I have a Cape that was originally built with an unfinished attic. The original stairs to the attic were plastered until half-way up (approx. even with the bottoms of the joists).

Sometime in the 60s the attic was finished and made into two bedrooms, when they did this they "finished" the staircase as well by building the tops of the stair case walls and drywalling them. 

Unfortunately it apparently was never finished correctly, because they never skim coated the walls, they just painted (flat paint) right over the drywall, tape and nails. 

I'd like some ideas on what can be done here. 

Unfortunately the seam between top (drywall) and bottom (plaster board) halves is not good--on one side the top half sits proud of the bottom half by 1/4" and on the other side the bottom half sits proud of the top half by 1/4". I believe this means that going over the entire thing with 1/4" or 3/8" drywall will not work because of the bend it would cause. I'm also not into the idea of covering over because I think it will make the existing stair trim (such as it is) look even worse.

Can I skim coat over painted drywall like this? 

Or will the results be so bad that I should just tear it all out and have it re-done? (I'd really like to avoid this one due to $ and the feeling that I'd have to star doing more to the area to improve it when all I really want is to make it not look like a crackhouse staircase).

I'm OK with creative trim work--for example I was thinking I could use a 1x4 to hide the seam between top and bottom halves of the wall. if I ran the board through my table saw while it's on the edge I could rip off 1/4" of material so that the board would sit approx. flush on the wall so that the two halves of the wall and the trim boards would all be parallel to each other even though there is a difference in levels.

For the nail pops I intend to just drive screws in nearby, then remove the nails where easily possible and hopefully skim coat over it all.

The paint that is there now is very flat and chalky feeling... is that a suitable base for skim coat, or should I first use something like Gardz or an oil primer?

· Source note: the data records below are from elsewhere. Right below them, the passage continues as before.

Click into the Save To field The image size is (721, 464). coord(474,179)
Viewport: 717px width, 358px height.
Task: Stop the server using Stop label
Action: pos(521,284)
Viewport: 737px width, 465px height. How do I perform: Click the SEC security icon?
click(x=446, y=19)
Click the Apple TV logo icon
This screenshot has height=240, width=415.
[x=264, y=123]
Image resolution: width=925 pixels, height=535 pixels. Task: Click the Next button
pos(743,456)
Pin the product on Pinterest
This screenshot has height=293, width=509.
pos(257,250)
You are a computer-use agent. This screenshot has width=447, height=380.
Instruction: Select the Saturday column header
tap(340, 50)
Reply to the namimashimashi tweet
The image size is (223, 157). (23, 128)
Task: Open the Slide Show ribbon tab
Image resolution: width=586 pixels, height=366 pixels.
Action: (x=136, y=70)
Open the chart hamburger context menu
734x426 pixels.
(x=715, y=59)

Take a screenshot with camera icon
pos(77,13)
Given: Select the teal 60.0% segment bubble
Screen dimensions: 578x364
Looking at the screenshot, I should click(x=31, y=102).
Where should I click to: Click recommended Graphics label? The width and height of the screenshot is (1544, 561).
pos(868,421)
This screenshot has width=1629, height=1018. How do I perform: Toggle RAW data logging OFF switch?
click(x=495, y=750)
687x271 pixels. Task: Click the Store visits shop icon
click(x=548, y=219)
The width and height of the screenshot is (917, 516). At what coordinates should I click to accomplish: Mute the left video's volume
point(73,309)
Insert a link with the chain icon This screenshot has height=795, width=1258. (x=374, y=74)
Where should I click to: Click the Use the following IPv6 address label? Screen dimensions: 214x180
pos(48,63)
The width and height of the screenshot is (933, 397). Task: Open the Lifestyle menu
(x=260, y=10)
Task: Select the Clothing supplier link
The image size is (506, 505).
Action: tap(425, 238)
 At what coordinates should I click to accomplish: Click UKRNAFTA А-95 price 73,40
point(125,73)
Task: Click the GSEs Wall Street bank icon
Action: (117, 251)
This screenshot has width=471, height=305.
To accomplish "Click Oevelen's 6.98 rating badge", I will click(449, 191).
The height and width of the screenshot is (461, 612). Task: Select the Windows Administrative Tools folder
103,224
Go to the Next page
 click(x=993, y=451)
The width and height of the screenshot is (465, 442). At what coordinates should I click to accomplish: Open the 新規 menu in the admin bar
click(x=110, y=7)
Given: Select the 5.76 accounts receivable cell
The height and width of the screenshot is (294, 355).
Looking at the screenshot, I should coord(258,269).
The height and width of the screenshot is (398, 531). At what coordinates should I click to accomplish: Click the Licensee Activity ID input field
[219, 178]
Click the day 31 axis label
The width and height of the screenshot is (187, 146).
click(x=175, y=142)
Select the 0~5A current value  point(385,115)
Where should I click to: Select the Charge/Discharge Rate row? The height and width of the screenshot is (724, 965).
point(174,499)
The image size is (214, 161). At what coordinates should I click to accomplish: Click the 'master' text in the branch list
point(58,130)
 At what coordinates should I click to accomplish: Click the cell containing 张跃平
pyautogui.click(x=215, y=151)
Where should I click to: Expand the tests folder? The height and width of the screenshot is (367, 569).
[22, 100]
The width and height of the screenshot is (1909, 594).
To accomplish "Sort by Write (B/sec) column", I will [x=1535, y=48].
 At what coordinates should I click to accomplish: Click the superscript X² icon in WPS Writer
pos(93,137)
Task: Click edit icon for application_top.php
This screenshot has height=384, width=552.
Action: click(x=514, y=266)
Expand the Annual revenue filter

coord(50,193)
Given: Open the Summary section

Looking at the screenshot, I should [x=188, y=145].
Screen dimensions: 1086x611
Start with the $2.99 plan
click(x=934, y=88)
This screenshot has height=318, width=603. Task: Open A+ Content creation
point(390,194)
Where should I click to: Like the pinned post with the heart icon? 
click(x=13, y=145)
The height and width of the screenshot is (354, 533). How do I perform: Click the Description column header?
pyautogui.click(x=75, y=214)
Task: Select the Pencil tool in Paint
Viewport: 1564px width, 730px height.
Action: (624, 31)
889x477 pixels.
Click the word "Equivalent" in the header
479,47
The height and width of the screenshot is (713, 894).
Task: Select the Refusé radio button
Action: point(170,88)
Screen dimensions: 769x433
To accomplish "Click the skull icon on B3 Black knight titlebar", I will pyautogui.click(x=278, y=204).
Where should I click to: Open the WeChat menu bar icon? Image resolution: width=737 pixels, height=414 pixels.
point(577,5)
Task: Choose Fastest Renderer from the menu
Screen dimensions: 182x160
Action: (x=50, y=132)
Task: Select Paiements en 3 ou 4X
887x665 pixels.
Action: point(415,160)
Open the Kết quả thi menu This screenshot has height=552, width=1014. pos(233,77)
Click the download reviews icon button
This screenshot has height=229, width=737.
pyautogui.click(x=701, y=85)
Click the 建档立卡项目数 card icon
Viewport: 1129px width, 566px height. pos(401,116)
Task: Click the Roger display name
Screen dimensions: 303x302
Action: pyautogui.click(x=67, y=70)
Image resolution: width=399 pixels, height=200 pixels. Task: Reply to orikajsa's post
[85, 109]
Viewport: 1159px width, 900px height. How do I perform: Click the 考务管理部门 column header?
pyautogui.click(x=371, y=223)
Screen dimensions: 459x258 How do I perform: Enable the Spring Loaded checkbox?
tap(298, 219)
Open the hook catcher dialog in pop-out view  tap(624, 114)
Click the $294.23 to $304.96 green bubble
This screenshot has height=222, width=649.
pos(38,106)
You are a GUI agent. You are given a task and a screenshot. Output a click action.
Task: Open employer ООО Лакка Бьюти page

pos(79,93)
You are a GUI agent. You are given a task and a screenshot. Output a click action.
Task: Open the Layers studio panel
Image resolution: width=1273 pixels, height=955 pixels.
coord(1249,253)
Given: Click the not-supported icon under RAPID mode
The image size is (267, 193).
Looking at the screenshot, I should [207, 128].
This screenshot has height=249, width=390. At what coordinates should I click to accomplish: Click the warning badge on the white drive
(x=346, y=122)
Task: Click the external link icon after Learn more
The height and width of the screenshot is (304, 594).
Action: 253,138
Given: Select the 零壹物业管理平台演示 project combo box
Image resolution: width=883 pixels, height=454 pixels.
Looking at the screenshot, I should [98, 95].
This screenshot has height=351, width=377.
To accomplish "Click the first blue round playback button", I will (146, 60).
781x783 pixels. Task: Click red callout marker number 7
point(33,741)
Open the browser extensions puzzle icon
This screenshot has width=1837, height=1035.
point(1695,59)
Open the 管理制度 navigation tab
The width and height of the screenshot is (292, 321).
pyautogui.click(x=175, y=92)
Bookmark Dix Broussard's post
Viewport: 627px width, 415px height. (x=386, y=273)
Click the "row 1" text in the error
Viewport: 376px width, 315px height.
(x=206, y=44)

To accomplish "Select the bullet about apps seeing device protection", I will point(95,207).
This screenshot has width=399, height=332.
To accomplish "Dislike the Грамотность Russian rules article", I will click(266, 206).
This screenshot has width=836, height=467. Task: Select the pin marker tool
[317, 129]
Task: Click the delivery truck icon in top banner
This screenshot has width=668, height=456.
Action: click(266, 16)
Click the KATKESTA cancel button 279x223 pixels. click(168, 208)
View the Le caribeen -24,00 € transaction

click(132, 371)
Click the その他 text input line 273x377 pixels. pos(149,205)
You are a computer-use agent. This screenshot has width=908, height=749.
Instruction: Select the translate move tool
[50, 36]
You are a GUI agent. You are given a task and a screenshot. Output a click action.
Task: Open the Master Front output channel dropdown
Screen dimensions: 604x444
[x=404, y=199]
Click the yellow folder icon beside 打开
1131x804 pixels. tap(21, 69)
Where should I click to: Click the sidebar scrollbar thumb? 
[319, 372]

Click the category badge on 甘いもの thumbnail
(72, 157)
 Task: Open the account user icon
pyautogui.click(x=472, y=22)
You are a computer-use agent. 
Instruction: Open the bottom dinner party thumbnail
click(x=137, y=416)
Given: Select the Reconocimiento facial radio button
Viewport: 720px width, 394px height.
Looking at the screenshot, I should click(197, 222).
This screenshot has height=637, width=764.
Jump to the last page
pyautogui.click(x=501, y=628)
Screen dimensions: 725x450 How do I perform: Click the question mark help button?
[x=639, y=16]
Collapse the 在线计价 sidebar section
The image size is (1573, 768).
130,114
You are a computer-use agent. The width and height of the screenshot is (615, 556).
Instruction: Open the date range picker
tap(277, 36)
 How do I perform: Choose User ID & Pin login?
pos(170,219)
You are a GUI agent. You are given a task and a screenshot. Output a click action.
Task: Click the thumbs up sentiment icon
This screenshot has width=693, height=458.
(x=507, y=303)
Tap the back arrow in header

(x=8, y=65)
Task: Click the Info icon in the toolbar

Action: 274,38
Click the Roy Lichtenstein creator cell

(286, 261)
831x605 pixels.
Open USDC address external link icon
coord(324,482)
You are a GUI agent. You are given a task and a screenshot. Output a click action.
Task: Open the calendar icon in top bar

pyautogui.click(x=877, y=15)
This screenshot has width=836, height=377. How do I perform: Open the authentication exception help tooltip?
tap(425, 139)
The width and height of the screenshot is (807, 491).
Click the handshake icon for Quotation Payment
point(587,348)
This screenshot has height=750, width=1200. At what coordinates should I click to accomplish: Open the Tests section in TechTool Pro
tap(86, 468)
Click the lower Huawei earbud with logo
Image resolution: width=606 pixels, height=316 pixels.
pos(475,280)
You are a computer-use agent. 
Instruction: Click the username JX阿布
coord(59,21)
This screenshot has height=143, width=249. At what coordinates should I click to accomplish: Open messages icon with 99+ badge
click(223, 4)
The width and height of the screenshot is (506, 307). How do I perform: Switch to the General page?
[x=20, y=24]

I have a few pictures of the area to give you an idea of what I'm talking about:

Looking "up" you can see the row of nails which have popped (and been nailed back) as well as the seam between top/bottom halves... on this side the top sits proud of the bottom:










The other side of the stairs... one this side the bottom sits proud of the top:









View looking down the stairs. Top right you can see the untaped seam between two sheets of drywall on a side wall, and approx. center in the photo you can see the taped seam of another on the ceiling. I have complete access to the framing area behind the ceiling because it is an unfinished knee wall attic behind there. I will need to "shore up" the framing because if you push on the drywall it will flex about 1/16-1/8":









Another shot of the taped ceiling on the ceiling:


----------



## oh'mike (Sep 18, 2009)

That's what we call 'fire taping'---if the tape is on well,without bubbles or loose edges---Just finish tape that --

Dimple the nails a bit with a light tap of a hammer---

That transition seam will be a challenge---but you can make that acceptable if you tape that wide enough.

I suggest you use all purpose (green lid) for the first coat or two--it contains glue and will bond well to the painted surface--It is a hard to sand mud----you might want to use 'Light weight' (blue lid) for the top coat,as it is soft and very easy to sand.


----------